**Task goal:** What you give back must match the records below word for word.

**Records shown:**
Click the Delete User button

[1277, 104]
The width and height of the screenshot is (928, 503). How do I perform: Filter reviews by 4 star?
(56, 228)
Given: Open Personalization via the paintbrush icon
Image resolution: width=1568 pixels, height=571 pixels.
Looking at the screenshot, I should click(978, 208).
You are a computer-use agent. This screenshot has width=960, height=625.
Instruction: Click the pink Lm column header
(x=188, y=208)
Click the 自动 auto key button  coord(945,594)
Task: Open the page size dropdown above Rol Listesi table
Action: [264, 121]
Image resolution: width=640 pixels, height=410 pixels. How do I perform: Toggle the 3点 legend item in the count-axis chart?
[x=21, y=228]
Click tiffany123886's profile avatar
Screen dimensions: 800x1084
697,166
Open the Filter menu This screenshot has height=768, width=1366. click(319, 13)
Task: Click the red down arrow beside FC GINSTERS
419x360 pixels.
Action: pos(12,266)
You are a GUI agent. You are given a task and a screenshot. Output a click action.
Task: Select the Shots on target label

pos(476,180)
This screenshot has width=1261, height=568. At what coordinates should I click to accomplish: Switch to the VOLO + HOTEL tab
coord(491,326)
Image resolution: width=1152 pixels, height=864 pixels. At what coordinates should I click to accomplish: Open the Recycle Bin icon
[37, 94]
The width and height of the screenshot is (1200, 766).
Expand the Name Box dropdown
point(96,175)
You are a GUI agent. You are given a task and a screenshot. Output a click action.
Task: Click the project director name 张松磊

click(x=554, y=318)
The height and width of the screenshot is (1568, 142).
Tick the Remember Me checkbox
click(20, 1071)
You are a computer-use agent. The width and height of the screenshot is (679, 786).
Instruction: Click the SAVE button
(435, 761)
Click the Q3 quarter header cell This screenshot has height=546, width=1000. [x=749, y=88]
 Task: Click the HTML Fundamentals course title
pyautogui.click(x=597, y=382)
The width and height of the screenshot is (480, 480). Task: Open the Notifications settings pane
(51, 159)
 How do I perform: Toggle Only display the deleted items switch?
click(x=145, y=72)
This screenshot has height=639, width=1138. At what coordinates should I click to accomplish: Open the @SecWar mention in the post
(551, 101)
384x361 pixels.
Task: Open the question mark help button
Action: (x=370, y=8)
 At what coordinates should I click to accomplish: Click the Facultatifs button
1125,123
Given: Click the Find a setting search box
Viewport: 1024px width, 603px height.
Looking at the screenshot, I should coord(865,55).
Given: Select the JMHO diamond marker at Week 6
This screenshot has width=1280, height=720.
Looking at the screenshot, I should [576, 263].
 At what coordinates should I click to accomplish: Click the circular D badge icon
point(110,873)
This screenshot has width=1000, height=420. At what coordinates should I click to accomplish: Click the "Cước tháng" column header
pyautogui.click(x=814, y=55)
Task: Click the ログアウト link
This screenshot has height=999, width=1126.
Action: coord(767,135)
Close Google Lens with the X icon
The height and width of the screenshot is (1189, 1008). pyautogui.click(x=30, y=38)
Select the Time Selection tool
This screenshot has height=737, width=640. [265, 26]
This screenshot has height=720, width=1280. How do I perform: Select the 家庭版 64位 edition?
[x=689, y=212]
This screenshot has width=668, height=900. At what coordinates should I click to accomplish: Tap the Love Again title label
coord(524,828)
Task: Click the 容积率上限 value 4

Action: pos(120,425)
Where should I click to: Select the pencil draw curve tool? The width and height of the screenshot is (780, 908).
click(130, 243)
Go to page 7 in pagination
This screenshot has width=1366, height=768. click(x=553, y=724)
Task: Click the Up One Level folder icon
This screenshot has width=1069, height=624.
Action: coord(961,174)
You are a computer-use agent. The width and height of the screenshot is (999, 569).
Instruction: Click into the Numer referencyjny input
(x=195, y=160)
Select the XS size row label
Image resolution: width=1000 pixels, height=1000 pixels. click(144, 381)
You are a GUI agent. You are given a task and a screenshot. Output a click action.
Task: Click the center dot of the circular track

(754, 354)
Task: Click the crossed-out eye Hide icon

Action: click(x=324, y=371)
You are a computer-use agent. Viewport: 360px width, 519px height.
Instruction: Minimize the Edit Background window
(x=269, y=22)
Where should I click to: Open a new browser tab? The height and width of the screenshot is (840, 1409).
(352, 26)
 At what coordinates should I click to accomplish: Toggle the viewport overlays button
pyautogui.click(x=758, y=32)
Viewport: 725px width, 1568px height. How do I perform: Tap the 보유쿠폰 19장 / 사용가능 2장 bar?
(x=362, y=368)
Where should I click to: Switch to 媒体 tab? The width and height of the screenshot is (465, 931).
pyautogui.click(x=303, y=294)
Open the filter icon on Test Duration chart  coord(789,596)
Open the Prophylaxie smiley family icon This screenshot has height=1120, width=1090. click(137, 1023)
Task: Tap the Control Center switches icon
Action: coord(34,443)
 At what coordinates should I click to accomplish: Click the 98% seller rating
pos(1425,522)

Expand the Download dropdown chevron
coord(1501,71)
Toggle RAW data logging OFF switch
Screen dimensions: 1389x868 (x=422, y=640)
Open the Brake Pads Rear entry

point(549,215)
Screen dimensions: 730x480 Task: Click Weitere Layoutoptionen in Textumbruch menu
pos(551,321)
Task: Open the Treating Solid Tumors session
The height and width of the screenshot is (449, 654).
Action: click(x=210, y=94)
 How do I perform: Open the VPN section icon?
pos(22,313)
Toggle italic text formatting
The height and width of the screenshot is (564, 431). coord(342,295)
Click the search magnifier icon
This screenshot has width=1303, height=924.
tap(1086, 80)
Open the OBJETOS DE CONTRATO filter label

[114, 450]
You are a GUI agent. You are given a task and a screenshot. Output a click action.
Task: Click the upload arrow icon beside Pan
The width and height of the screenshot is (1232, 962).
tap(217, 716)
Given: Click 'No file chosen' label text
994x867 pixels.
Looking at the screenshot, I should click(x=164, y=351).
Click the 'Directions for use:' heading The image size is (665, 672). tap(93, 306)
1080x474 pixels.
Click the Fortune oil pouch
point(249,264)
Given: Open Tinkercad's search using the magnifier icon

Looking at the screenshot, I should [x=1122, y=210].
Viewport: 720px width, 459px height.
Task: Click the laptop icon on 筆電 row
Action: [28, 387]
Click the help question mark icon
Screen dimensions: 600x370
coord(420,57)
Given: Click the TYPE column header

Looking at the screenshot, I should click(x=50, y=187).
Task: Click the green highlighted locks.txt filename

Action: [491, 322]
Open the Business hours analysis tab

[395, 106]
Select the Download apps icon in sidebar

**Solution:**
Click the Delete User button

[1277, 104]
The width and height of the screenshot is (928, 503). How do I perform: Filter reviews by 4 star?
(56, 228)
Given: Open Personalization via the paintbrush icon
Image resolution: width=1568 pixels, height=571 pixels.
Looking at the screenshot, I should click(978, 208).
You are a computer-use agent. This screenshot has width=960, height=625.
Instruction: Click the pink Lm column header
(x=188, y=208)
Click the 自动 auto key button  coord(945,594)
Task: Open the page size dropdown above Rol Listesi table
Action: [264, 121]
Image resolution: width=640 pixels, height=410 pixels. How do I perform: Toggle the 3点 legend item in the count-axis chart?
[x=21, y=228]
Click tiffany123886's profile avatar
Screen dimensions: 800x1084
697,166
Open the Filter menu This screenshot has height=768, width=1366. click(319, 13)
Task: Click the red down arrow beside FC GINSTERS
419x360 pixels.
Action: pos(12,266)
You are a GUI agent. You are given a task and a screenshot. Output a click action.
Task: Select the Shots on target label

pos(476,180)
This screenshot has width=1261, height=568. At what coordinates should I click to accomplish: Switch to the VOLO + HOTEL tab
coord(491,326)
Image resolution: width=1152 pixels, height=864 pixels. At what coordinates should I click to accomplish: Open the Recycle Bin icon
[37, 94]
The width and height of the screenshot is (1200, 766).
Expand the Name Box dropdown
point(96,175)
You are a GUI agent. You are given a task and a screenshot. Output a click action.
Task: Click the project director name 张松磊

click(x=554, y=318)
The height and width of the screenshot is (1568, 142).
Tick the Remember Me checkbox
click(20, 1071)
You are a computer-use agent. The width and height of the screenshot is (679, 786).
Instruction: Click the SAVE button
(435, 761)
Click the Q3 quarter header cell This screenshot has height=546, width=1000. [x=749, y=88]
 Task: Click the HTML Fundamentals course title
pyautogui.click(x=597, y=382)
The width and height of the screenshot is (480, 480). Task: Open the Notifications settings pane
(51, 159)
 How do I perform: Toggle Only display the deleted items switch?
click(x=145, y=72)
This screenshot has height=639, width=1138. At what coordinates should I click to accomplish: Open the @SecWar mention in the post
(551, 101)
384x361 pixels.
Task: Open the question mark help button
Action: (x=370, y=8)
 At what coordinates should I click to accomplish: Click the Facultatifs button
1125,123
Given: Click the Find a setting search box
Viewport: 1024px width, 603px height.
Looking at the screenshot, I should coord(865,55).
Given: Select the JMHO diamond marker at Week 6
This screenshot has width=1280, height=720.
Looking at the screenshot, I should [576, 263].
 At what coordinates should I click to accomplish: Click the circular D badge icon
point(110,873)
This screenshot has width=1000, height=420. At what coordinates should I click to accomplish: Click the "Cước tháng" column header
pyautogui.click(x=814, y=55)
Task: Click the ログアウト link
This screenshot has height=999, width=1126.
Action: coord(767,135)
Close Google Lens with the X icon
The height and width of the screenshot is (1189, 1008). pyautogui.click(x=30, y=38)
Select the Time Selection tool
This screenshot has height=737, width=640. [265, 26]
This screenshot has height=720, width=1280. How do I perform: Select the 家庭版 64位 edition?
[x=689, y=212]
This screenshot has width=668, height=900. At what coordinates should I click to accomplish: Tap the Love Again title label
coord(524,828)
Task: Click the 容积率上限 value 4

Action: pos(120,425)
Where should I click to: Select the pencil draw curve tool? The width and height of the screenshot is (780, 908).
click(130, 243)
Go to page 7 in pagination
This screenshot has width=1366, height=768. click(x=553, y=724)
Task: Click the Up One Level folder icon
This screenshot has width=1069, height=624.
Action: coord(961,174)
You are a computer-use agent. The width and height of the screenshot is (999, 569).
Instruction: Click into the Numer referencyjny input
(x=195, y=160)
Select the XS size row label
Image resolution: width=1000 pixels, height=1000 pixels. click(144, 381)
You are a GUI agent. You are given a task and a screenshot. Output a click action.
Task: Click the center dot of the circular track

(754, 354)
Task: Click the crossed-out eye Hide icon

Action: click(x=324, y=371)
You are a computer-use agent. Viewport: 360px width, 519px height.
Instruction: Minimize the Edit Background window
(x=269, y=22)
Where should I click to: Open a new browser tab? The height and width of the screenshot is (840, 1409).
(352, 26)
 At what coordinates should I click to accomplish: Toggle the viewport overlays button
pyautogui.click(x=758, y=32)
Viewport: 725px width, 1568px height. How do I perform: Tap the 보유쿠폰 19장 / 사용가능 2장 bar?
(x=362, y=368)
Where should I click to: Switch to 媒体 tab? The width and height of the screenshot is (465, 931).
pyautogui.click(x=303, y=294)
Open the filter icon on Test Duration chart  coord(789,596)
Open the Prophylaxie smiley family icon This screenshot has height=1120, width=1090. click(137, 1023)
Task: Tap the Control Center switches icon
Action: coord(34,443)
 At what coordinates should I click to accomplish: Click the 98% seller rating
pos(1425,522)

Expand the Download dropdown chevron
coord(1501,71)
Toggle RAW data logging OFF switch
Screen dimensions: 1389x868 (x=422, y=640)
Open the Brake Pads Rear entry

point(549,215)
Screen dimensions: 730x480 Task: Click Weitere Layoutoptionen in Textumbruch menu
pos(551,321)
Task: Open the Treating Solid Tumors session
The height and width of the screenshot is (449, 654).
Action: click(x=210, y=94)
 How do I perform: Open the VPN section icon?
pos(22,313)
Toggle italic text formatting
The height and width of the screenshot is (564, 431). coord(342,295)
Click the search magnifier icon
This screenshot has width=1303, height=924.
tap(1086, 80)
Open the OBJETOS DE CONTRATO filter label

[114, 450]
You are a GUI agent. You are given a task and a screenshot. Output a click action.
Task: Click the upload arrow icon beside Pan
The width and height of the screenshot is (1232, 962).
tap(217, 716)
Given: Click 'No file chosen' label text
994x867 pixels.
Looking at the screenshot, I should click(x=164, y=351).
Click the 'Directions for use:' heading The image size is (665, 672). tap(93, 306)
1080x474 pixels.
Click the Fortune oil pouch
point(249,264)
Given: Open Tinkercad's search using the magnifier icon

Looking at the screenshot, I should [x=1122, y=210].
Viewport: 720px width, 459px height.
Task: Click the laptop icon on 筆電 row
Action: [28, 387]
Click the help question mark icon
Screen dimensions: 600x370
coord(420,57)
Given: Click the TYPE column header

Looking at the screenshot, I should click(x=50, y=187).
Task: Click the green highlighted locks.txt filename

Action: [491, 322]
Open the Business hours analysis tab

[395, 106]
Select the Download apps icon in sidebar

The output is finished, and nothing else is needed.